## start RECORDED DATA

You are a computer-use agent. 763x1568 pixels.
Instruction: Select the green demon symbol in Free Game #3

## end RECORDED DATA
## start RECORDED DATA

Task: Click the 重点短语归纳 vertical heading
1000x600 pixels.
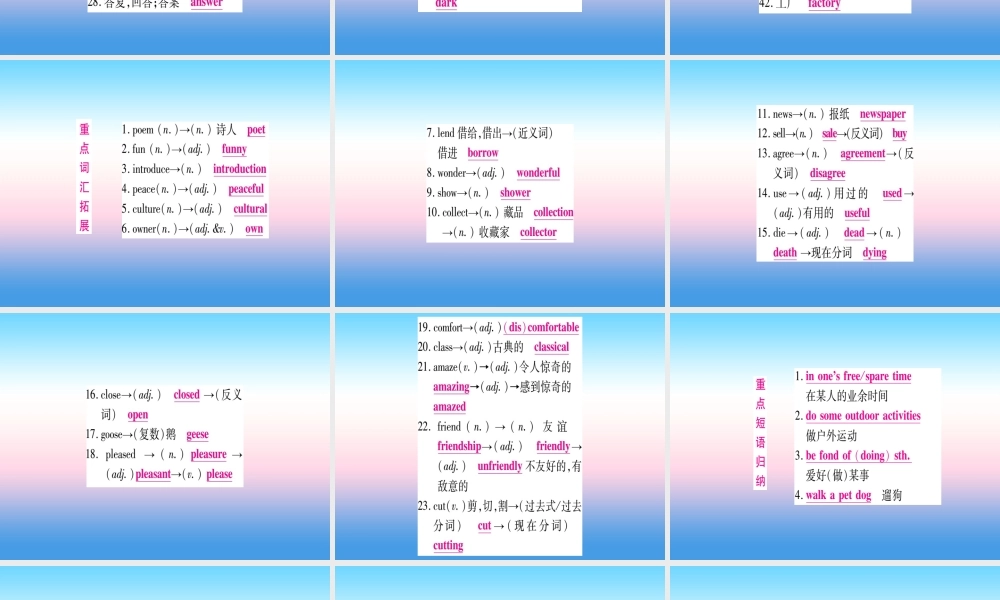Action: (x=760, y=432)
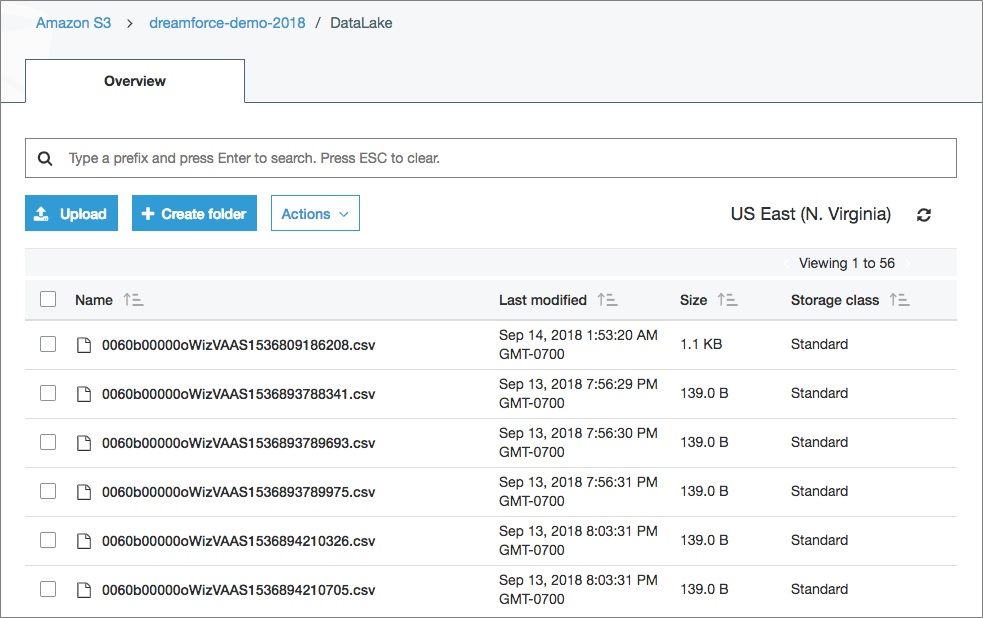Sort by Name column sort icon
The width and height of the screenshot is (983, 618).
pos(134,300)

## end RECORDED DATA
## start RECORDED DATA

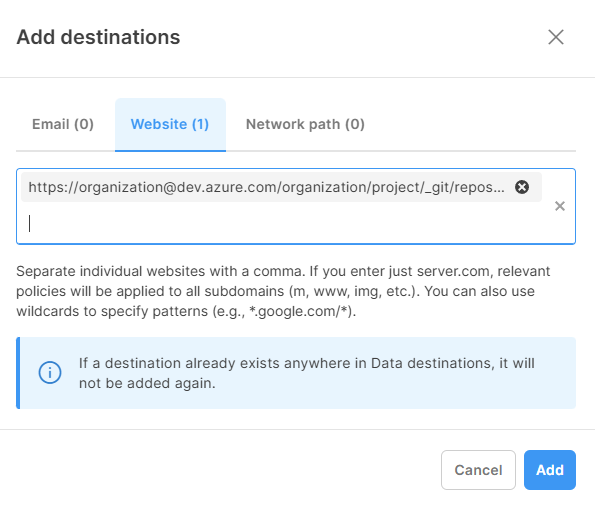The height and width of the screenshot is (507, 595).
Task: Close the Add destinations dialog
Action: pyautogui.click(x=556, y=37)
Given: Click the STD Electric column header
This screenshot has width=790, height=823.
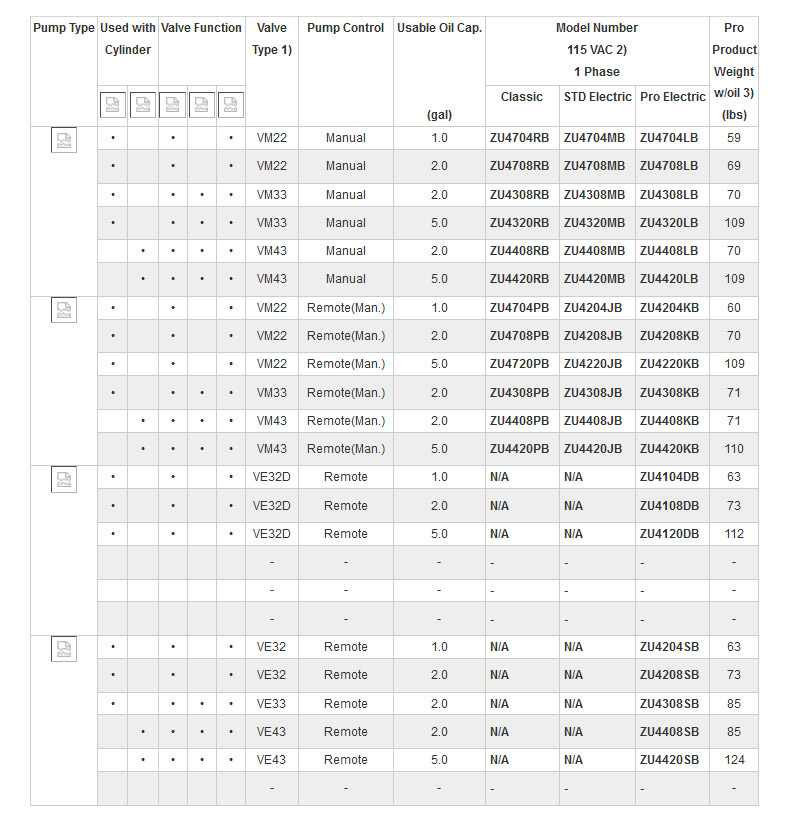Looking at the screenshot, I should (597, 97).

## end RECORDED DATA

[GIVEN EXERCISE]
Repeat the lines starting at the one containing "The height and" and ending at the one containing "Looking at the", leaving out the pictures.

[TASK RESULT]
The height and width of the screenshot is (507, 595).
Task: Close the Add destinations dialog
Action: pyautogui.click(x=556, y=37)
Given: Click the STD Electric column header
This screenshot has width=790, height=823.
Looking at the screenshot, I should (597, 97).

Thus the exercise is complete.